# camping bonterra/azahar benicassim



## mojo1 (May 1, 2005)

hi,
setting off to arrive benicassim early next week & hoping for abit of warmth. anyone there now- whats weather been like. is it busy, as when we were there in november they said they were expecting to be packed out.


----------



## tessajoe (Sep 23, 2008)

*OLA*

i am next door on alazahar.weather good today and forecast not bad for this week.nights getting cold though.have a safe journey.f]m


----------



## Tmax (Aug 5, 2006)

Hi, Just arrived home in France at the weekend and stayed at Bonterra Park on Friday night. BIG SHOCK when booking in 35.45 Euros for the night ! This must be the most expensive nightly charge yet. Lets hope it isn't a sign of things to come or more will be joining the ranks of the "Posh Gypsies" Anyway the weather is ok, temperatures around 12 - 15deg. site busy but there are some pitches still free.
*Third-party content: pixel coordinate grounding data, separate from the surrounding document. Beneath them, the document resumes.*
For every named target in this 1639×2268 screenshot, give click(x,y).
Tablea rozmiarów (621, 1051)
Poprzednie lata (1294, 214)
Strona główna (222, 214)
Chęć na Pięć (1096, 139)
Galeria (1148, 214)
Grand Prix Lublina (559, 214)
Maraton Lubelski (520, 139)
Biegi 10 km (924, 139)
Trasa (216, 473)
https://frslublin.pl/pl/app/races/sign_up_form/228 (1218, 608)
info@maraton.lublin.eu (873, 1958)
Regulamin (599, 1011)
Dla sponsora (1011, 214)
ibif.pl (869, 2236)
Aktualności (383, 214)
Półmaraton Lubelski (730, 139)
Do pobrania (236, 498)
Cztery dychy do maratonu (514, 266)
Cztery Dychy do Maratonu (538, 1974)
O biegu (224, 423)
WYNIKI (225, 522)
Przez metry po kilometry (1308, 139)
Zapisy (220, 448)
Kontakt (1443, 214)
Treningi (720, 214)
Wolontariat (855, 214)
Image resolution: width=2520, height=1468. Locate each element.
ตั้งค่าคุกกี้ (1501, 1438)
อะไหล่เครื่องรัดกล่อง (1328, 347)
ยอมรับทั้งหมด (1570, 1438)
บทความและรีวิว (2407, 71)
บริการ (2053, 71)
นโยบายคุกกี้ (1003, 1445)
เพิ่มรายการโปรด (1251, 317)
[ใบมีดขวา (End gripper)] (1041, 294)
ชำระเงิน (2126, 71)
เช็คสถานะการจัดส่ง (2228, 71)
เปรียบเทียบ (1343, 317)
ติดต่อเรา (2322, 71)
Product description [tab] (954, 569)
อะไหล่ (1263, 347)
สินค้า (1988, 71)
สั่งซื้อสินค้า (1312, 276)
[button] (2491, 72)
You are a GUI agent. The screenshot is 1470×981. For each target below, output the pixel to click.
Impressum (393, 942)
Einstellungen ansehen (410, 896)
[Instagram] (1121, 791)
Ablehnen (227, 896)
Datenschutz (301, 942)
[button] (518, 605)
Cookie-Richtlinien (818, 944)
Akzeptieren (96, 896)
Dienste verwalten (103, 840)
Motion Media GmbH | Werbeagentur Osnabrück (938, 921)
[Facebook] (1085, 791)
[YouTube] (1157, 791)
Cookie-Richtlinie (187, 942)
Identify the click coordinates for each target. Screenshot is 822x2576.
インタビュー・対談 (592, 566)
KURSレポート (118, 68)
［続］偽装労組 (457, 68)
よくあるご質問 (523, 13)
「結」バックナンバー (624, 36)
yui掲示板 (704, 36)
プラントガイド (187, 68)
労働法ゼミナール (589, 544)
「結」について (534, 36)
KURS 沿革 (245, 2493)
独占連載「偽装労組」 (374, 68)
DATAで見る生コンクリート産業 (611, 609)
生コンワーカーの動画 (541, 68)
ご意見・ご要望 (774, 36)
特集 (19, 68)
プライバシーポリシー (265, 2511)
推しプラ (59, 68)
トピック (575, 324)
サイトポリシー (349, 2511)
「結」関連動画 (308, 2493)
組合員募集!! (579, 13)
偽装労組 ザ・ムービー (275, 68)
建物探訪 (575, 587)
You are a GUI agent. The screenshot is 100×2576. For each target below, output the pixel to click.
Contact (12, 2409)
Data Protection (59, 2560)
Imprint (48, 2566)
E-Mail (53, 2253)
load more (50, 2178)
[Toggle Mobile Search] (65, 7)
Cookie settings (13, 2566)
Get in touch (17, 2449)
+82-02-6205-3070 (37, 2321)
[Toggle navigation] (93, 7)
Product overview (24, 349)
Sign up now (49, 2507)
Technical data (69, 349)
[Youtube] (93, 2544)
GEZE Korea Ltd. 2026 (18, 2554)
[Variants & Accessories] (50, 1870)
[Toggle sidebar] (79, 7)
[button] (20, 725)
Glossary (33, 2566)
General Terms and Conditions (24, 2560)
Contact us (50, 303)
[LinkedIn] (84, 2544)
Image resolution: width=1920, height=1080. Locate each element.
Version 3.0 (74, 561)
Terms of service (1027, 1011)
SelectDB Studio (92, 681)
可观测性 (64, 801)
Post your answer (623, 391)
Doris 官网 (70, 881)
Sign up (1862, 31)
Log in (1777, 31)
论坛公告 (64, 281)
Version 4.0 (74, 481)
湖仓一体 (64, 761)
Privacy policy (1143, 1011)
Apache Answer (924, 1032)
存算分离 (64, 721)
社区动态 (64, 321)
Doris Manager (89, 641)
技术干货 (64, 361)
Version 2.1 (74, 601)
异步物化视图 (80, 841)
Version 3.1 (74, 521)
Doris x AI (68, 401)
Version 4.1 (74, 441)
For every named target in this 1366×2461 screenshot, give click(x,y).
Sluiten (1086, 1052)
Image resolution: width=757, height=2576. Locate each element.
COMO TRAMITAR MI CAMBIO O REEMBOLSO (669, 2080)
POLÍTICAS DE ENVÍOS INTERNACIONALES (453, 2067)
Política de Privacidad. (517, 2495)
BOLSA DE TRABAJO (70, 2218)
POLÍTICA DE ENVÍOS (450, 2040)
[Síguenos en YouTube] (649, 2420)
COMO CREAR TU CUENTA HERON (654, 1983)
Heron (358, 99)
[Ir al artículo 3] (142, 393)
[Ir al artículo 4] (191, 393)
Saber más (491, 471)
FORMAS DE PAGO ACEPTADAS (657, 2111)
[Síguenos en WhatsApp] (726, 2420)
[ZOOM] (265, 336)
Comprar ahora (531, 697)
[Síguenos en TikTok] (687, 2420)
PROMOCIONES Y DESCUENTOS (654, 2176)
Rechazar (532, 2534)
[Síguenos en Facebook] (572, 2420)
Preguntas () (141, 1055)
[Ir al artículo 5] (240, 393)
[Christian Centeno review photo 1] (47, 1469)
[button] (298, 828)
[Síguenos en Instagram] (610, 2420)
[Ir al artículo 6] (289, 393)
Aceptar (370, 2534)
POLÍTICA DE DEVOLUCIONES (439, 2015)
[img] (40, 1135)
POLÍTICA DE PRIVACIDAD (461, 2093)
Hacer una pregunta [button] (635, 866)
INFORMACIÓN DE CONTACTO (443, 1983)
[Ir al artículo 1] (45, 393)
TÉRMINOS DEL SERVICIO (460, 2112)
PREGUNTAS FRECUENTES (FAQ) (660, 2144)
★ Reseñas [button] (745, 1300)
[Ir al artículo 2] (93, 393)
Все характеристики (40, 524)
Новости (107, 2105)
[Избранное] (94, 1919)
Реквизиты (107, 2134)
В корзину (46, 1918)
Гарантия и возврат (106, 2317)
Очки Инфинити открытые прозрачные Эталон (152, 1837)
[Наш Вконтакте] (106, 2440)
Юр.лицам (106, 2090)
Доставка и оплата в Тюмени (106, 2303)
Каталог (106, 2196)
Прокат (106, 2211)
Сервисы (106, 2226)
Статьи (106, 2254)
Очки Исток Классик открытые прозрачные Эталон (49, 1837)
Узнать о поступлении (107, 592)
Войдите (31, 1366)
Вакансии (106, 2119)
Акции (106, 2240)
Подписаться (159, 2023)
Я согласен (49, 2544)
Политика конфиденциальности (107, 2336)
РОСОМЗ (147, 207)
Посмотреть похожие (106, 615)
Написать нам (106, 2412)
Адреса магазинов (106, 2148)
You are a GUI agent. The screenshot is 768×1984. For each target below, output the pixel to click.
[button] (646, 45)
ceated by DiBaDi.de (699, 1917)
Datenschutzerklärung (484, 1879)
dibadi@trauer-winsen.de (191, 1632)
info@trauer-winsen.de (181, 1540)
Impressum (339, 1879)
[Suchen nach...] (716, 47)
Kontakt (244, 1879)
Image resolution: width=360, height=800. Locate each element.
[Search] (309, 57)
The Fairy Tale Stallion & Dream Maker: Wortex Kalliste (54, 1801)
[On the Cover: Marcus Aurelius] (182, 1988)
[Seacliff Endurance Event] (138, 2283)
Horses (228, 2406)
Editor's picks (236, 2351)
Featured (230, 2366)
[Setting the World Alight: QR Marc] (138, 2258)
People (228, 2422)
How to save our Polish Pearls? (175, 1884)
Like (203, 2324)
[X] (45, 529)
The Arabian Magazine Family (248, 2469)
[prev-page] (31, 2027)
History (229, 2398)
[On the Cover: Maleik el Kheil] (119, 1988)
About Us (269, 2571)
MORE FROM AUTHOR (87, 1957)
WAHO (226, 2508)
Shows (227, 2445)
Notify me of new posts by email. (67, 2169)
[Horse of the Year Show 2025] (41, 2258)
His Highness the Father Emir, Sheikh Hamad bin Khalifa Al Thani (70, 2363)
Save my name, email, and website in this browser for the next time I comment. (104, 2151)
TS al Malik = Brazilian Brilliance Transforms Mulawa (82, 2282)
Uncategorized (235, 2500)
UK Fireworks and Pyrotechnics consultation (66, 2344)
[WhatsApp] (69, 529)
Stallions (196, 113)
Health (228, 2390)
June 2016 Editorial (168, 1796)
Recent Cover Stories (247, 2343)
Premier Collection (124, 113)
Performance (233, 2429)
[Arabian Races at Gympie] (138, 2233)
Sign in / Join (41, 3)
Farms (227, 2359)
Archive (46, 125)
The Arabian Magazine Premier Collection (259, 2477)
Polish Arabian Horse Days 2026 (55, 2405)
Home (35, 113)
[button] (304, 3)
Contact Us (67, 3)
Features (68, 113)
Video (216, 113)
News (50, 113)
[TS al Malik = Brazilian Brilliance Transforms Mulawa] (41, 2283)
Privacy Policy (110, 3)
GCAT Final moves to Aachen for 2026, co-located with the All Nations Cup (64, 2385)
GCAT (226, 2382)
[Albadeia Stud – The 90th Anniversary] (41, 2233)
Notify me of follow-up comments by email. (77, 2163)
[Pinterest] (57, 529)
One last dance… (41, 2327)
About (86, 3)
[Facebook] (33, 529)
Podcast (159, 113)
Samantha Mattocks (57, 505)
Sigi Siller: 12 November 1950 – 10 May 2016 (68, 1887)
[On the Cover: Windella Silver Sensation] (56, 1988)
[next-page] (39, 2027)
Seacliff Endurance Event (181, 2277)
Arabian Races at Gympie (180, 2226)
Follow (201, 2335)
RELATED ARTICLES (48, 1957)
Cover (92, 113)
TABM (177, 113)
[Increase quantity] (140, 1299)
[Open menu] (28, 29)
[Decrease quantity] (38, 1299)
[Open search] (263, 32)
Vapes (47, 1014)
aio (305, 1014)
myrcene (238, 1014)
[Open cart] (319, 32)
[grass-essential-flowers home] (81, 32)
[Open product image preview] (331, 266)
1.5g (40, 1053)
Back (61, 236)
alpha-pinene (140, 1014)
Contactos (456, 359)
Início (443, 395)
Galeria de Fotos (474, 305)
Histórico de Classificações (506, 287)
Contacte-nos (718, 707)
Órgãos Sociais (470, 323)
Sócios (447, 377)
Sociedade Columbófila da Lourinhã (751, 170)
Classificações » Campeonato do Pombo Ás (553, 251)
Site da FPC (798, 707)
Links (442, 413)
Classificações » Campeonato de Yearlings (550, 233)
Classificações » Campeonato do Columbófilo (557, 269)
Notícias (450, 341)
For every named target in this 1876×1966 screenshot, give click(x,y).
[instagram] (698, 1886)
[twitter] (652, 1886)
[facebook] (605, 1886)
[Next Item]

I met a Dutch guy and he told me that the neighbouring site "Azahar "? costs only 15Euros per night although I cannot confirm. We were at La Manga over Xmas and New Year on the CCC rally and there were still some pitches free, but not many ! Temperatures here near Perpignan around 5deg. Have a good trip !


Tom.

Toujours a Vacances !


----------



## erneboy (Feb 8, 2007)

Hello mojo, we are at Vinaros. Weather is mixed, good today, but a bit wet recently. Enjoy your trip, Alan.


----------



## mojo1 (May 1, 2005)

Hi,
Thanks for replies.
Tmax, we have a house between Perpignan and carcassonne, where are you? We always use ACSI card on Bonterra so only 14€ also on Azahar, if you stay more than 7 days it is a approx 9-10€.
Snow here today in Cheshire so can't wait to get back down there.


----------



## DavyCrocket (May 10, 2005)

Hi Mojo.
We are at present at Bonterra Park and have been here since mid December-The weather is fairly good during the day with lots of sunshine although the evenings are fairly cold. Still plenty of pitches although the Fiesta starts on 16th Jan - Just been up town for the 3 Kings procession.
Getting more expensive due to the pound/euro exchange. Entertainment on several nights a week.
See you down here - have a safe journey - We are on C2 -4


----------



## Mike48 (May 1, 2005)

Bonterra is only 15 euros a night with an ACSI discount card.


----------